3/10
Dismally self-indulgent - gives "art house" a bad name
15 April 2014
Let's mention the good things first. The directors clearly have a feel for style. There are some great visuals all the way through this film, and the - mostly 70s - soundtrack matches these perfectly. However, the film is all style and no substance. In fact, it's worse than that - it's a confused mess.

The opening scenes are promising. We see Dan Kristensen, an airline passenger whose flight is landing. He has a book of matches with a woman's legs on the cover, together with the words "Table Dancing". In his taxi he looks across the street towards what appears (unfocused) to be a woman in a red-lit window space. An erotic club? A brothel? During his journey these images are intercut with monochrome images of a black woman, wearing leather, involved in some kind of bondage activity. Whether this is a dream image, a flashback, or a real-time activity elsewhere is never explained, though we later learn that the woman is Kristensen's wife.

Kristensen returns to his apartment to find his wife missing and the door chain-locked from the inside. After a smoke and a drink (or several) he goes searching for his wife. This brings him into contact with several odd individuals who all have strange stories to tell (in flashback): a sceptical detective, the old woman upstairs whose face we never see, and a naked woman on the roof.

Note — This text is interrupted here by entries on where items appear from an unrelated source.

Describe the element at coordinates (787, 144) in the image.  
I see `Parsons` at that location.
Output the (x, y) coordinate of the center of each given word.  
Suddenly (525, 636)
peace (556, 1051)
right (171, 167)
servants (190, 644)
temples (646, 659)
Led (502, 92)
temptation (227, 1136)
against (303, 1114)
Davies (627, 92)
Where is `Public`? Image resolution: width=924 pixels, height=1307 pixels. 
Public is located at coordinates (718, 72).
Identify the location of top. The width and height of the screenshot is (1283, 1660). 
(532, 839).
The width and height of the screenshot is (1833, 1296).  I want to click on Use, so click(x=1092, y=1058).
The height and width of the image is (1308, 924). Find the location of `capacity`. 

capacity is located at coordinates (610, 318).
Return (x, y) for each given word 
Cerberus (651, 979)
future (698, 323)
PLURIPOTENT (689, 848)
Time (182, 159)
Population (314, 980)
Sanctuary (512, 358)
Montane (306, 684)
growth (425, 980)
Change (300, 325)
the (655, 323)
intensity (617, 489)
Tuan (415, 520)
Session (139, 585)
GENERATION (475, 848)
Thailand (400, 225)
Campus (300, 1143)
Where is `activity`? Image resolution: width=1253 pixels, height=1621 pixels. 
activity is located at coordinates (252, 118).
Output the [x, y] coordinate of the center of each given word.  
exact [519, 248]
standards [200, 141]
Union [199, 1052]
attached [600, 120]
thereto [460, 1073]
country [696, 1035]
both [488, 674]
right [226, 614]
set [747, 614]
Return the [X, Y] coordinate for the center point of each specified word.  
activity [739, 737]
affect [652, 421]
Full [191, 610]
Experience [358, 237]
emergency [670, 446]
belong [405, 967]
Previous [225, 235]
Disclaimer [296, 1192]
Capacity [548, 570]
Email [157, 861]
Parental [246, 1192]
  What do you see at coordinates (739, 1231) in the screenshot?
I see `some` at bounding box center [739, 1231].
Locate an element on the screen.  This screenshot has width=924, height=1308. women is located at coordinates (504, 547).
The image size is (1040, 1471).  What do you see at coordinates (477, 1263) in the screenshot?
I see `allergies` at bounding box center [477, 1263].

Unfortunately, we are never given a character to care about, let alone any kind of narrative that makes sense. Interest starts to flag after about 30 minutes, and the film becomes more and more hallucinatory as it goes on. At one point, Kristensen is chasing multiple doppelgangers around his apartment and there is a gratuitous and nasty slasher sequence. Is it all a dream? Is Kristensen suffering a psychotic breakdown? Who knows? Who cares?